QuantLib-Python: Term Structure Simulation Using HW1F Model

This post is presenting Python program, which uses QuantLib tools for simulating yield term structure for the chosen one-factor interest rate model. Further comparison results are also showing, that simulation method is able to replicate the initial yield curve, without any notable differences.

The idea is this: create yield curve object by using current market data (flat forward) and 1-D stochastic process for short rate dynamics (Hull-White). Then, use separate method (GeneratePaths) for generating desired amount of paths for a chosen stochastic process. Next, integrate short-rate for all simulated paths and calculate average zero-coupon bond prices. Finally, create a new yield curve object by using previously simulated zero-coupon bond prices and compare the resulting set of discount factors with the ones requested from the original yield curve. It should be noted, that there is a separate class (Grid), which is used for hosting all schedule-related information (such as schedule, dates and times) and their conversions (from schedule to times, from schedule to dates) in one compact place.

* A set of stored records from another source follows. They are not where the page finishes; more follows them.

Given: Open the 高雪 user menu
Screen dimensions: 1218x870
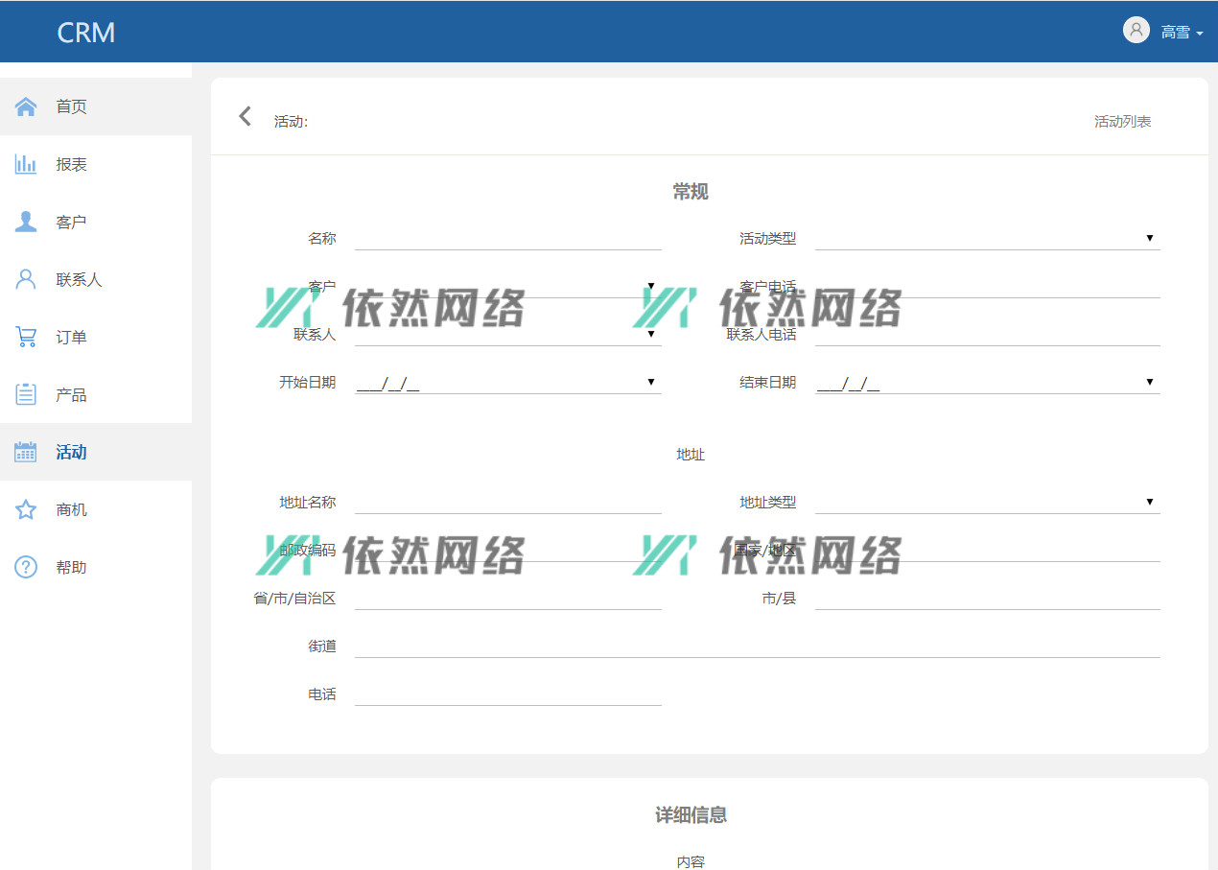Looking at the screenshot, I should coord(1182,33).
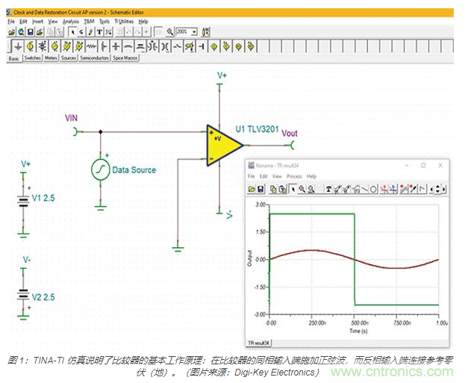468x383 pixels.
Task: Click the open file icon in the result window
Action: point(252,188)
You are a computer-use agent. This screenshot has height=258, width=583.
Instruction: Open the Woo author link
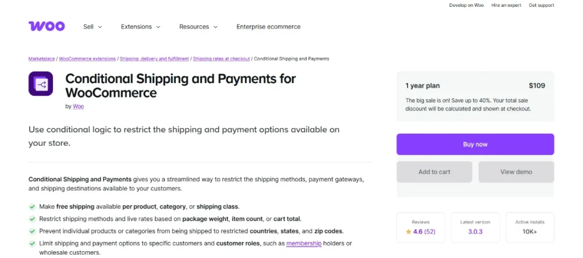(x=79, y=107)
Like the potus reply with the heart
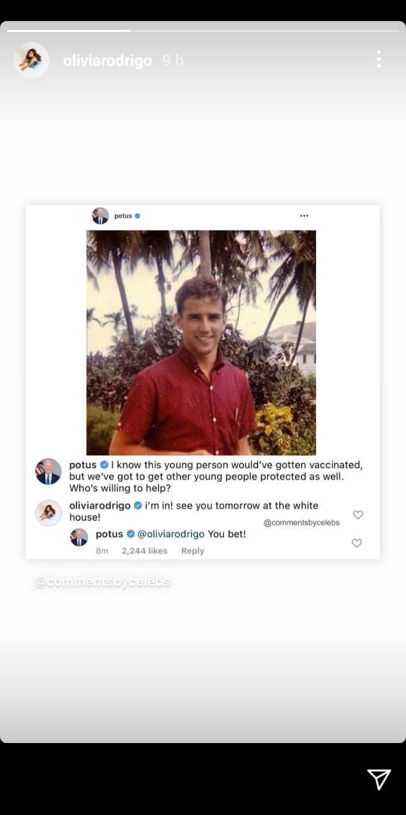This screenshot has height=815, width=406. (357, 543)
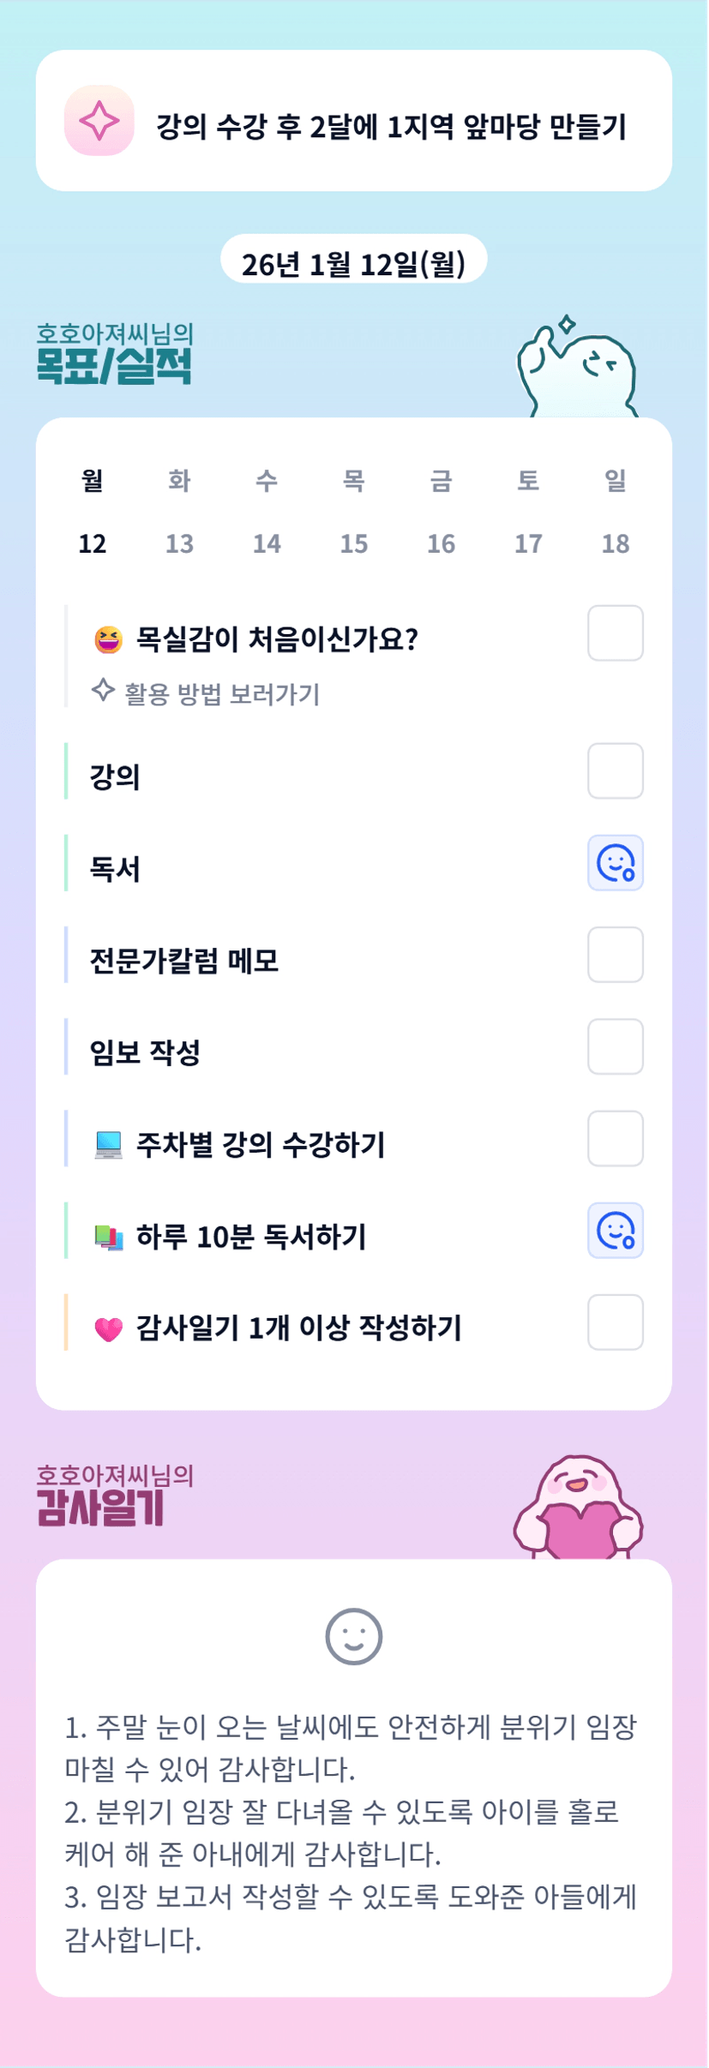
Task: Toggle the 하루 10분 독서하기 smiley checkbox
Action: pos(615,1231)
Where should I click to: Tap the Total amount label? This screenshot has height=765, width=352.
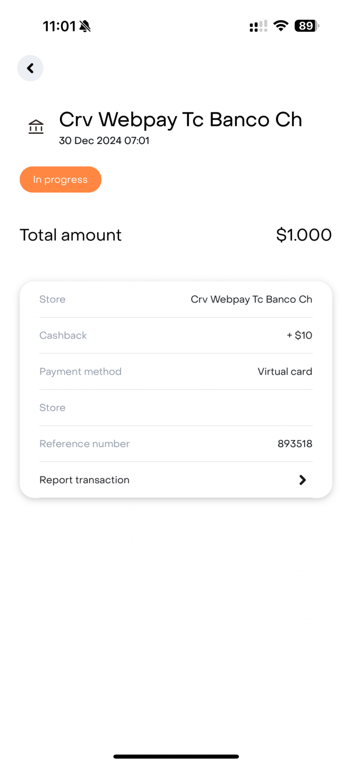click(71, 235)
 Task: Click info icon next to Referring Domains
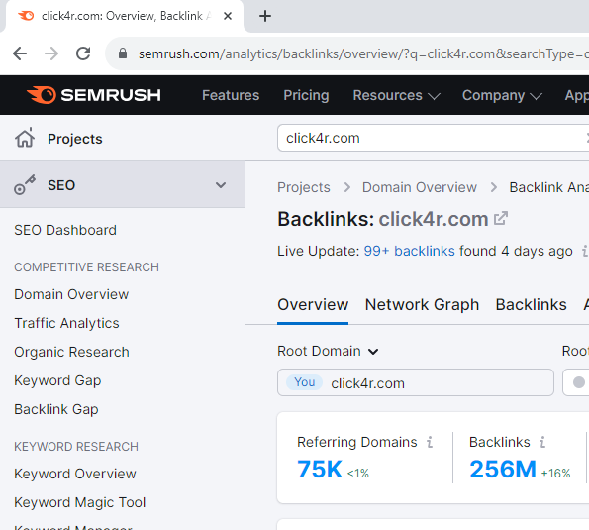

From the screenshot below we can conclude, that as

• the data and the other parameters are within "sensible ranges", 
• the number of paths is large enough and 
• discretization error is minimized by selecting a small enough time step, 

simulated yield curve is able to replicate the initial yield curve without any notable differences. Some relevant issues around this particular topic has been chewed in here and here. The same stuff (and a lot more) has also been published in QuantLib Python Cookbook by the blog author Gouthaman Balaraman and QuantLib lead developer Luigi Ballabio.

Finally, outside of being a nice QuantLib exercise itself, there is not much point to simulate zero-coupon bond prices. Needless to say, the essence of Monte Carlo method (simulate a path, create term structure from it, price a product) can be used for much more interesting valuation problems.

Thanks for reading my blog.
-Mike

%config IPCompleter.greedy = True
import math as Math
from QuantLib import *
import numpy as Numpy
import matplotlib.pyplot as Matplotlib

def main():

    # create grid object for 30Y, having time step of 1 day
    startDate = Date(3, December, 2018)
    endDate = Date(3, December, 2048)
    tenor = Period(1, Days)
    grid = Grid(startDate, endDate, tenor)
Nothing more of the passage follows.